Utah Valley University’s first female president, Astrid Tuminez, marked her first day on the job by welcoming students in six different languages — Spanish, English, Ilonggo, Tagalog, Russian and French.
Tuminez made headlines in April for becoming the seventh president of the largest public university in Utah. A self-confessed polyglot, she did not hesitate to make use of her knowledge to welcome the students while introducing herself to them, as shown in a video uploaded by the university’s official page on Facebook, Sept. 17.
“Welcome to Utah Valley University! (UVU) My name is Astrid Tuminez and I am the president of the university,” Tuminez started her greeting in Spanish. She then spoke for a bit in English, wondering out loud how she should say the last part of her line.
First Day: President Tuminez officially starts today and welcomes students and the world to our campus in six languages. Follow UVU President on Facebook, Instagram, and Twitter (keyword = UVU president).
Posted by UVU on Monday, September 17, 2018
Tuminez recounted her childhood using her native language, Ilonggo: “I was born in the Philippines, in the province of Iloilo, in the village of Pali, in Tigbauan. When I was a little bit older, my mother took me to the city and we lived in the squatters called Gomez and Ortiz.”
After they moved to the city, she recalled how a group of Catholic nuns asked her and her sisters to study in their school for free, switching from Ilonggo to Tagalog. During her stay at Colegio del Sagrado Corazon de Jesus, she read a lot of books at the library to pass time whenever she had no money to buy food for the recess period.
She noted that her love of reading was the reason why her brain “improved and got better.” Tuminez then gave a piece of advice to UVU students: “So what I want to say to all the students is work hard, study hard and read a lot of books so you can finish what you set out to do at UVU.”
“I studied Russian literature and Russian language at Brigham Young University,” she stated in Russian. “After Brigham Young, I entered Harvard University and studied Sovietology. And then, I finished my doctoral degree at MIT.”

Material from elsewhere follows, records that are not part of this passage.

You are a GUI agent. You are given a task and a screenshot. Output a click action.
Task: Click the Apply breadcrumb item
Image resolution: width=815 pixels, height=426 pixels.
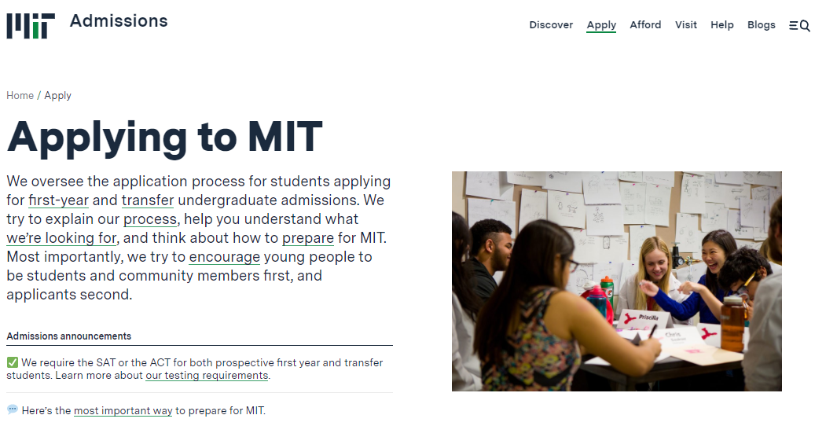(x=57, y=96)
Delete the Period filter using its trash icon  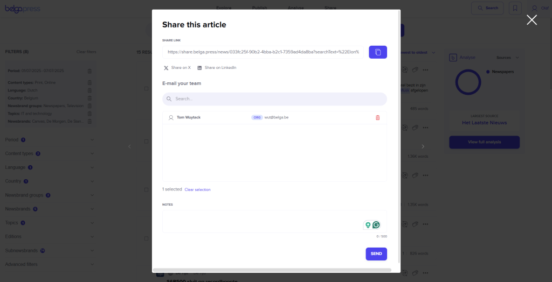tap(89, 71)
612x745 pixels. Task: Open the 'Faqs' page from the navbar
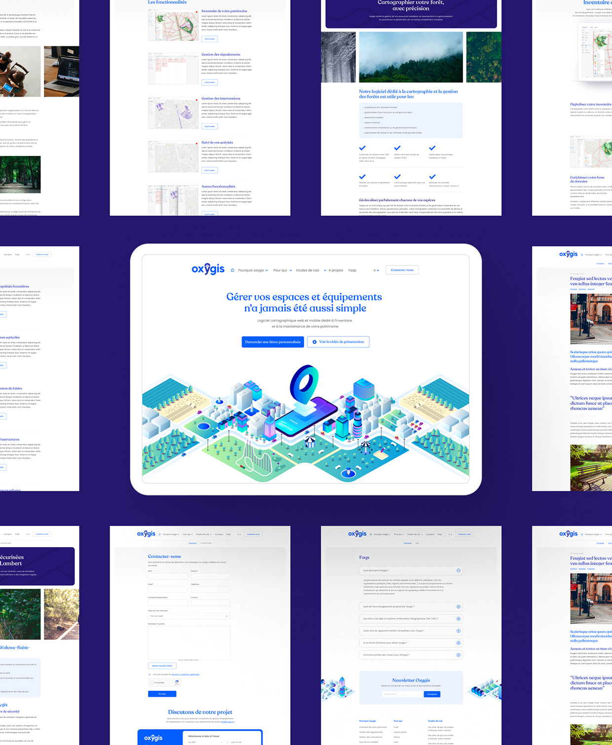(352, 270)
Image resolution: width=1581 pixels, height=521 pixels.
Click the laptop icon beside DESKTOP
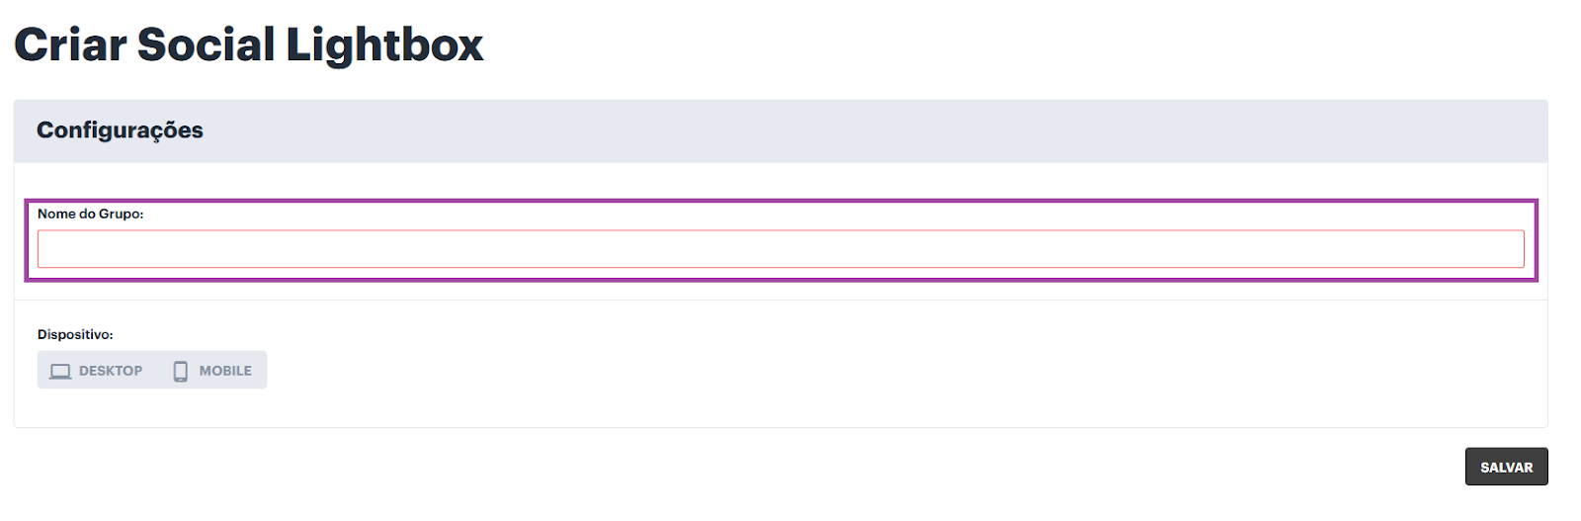pyautogui.click(x=60, y=371)
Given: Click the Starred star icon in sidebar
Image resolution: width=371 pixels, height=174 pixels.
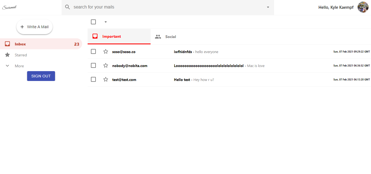Looking at the screenshot, I should [7, 55].
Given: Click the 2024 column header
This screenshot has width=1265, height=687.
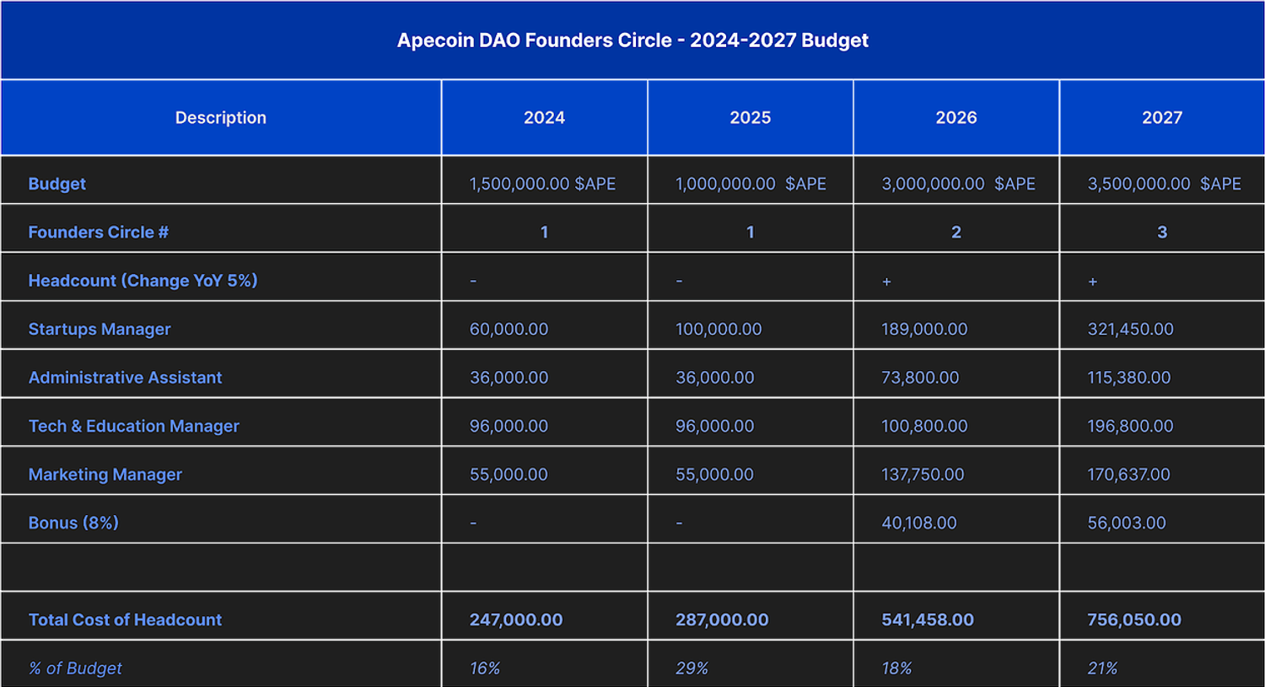Looking at the screenshot, I should [x=544, y=118].
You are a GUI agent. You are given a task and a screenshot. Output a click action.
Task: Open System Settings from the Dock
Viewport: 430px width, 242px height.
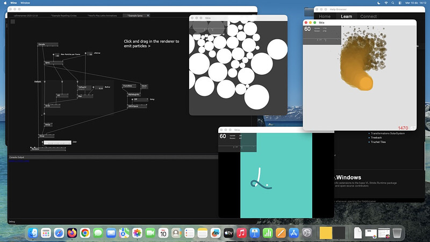pos(307,233)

Because of the knowledge she garnered from studying in those universities, she was able to work in different countries including the United States and Russia. She was also given the opportunity to work in Hong Kong, Singapore and her native land, the Philippines.
She capped off her greeting by speaking in French, the so-called language of love: “I love French food and French cuisine. I love French poetry. I would like to say to all of you, welcome to UVU. I can’t wait to meet all of you.”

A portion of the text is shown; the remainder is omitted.